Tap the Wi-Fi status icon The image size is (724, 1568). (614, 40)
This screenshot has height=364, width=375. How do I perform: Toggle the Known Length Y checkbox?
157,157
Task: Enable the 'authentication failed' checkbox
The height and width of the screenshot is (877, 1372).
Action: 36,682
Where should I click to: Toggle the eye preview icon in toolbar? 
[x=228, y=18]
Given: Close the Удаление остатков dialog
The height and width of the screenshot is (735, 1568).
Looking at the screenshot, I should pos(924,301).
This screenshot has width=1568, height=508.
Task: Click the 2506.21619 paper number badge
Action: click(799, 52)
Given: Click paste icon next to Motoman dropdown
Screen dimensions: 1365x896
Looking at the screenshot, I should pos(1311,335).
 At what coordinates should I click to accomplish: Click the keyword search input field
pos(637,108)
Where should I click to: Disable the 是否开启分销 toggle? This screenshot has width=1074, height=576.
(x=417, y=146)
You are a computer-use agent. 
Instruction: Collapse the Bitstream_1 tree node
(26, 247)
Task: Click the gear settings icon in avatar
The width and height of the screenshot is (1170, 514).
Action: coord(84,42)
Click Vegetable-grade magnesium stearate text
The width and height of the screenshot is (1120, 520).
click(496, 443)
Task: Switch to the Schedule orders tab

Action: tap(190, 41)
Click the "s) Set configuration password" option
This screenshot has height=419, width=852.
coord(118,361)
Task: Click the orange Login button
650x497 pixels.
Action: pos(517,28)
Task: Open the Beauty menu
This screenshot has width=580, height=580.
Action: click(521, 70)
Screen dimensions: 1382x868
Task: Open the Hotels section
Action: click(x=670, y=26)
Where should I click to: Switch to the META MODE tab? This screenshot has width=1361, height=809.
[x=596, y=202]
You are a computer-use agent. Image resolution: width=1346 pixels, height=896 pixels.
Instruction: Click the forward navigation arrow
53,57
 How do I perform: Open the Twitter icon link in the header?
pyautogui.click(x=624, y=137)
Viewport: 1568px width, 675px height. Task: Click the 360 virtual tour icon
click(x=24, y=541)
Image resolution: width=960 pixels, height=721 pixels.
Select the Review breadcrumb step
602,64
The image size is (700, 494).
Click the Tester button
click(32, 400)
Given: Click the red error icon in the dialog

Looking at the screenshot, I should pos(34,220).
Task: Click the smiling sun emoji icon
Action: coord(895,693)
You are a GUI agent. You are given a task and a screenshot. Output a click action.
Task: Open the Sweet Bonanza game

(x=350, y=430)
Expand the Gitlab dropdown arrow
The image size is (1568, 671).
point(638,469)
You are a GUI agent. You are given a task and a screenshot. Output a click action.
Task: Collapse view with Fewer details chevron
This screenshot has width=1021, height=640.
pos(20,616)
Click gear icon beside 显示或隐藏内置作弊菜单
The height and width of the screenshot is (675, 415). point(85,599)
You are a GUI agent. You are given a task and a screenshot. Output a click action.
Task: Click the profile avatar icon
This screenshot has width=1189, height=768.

Task objective: From the entries above, list each line with "avatar" in it.

Solution to the exercise:
Task: Click the gear settings icon in avatar
Task: Click the profile avatar icon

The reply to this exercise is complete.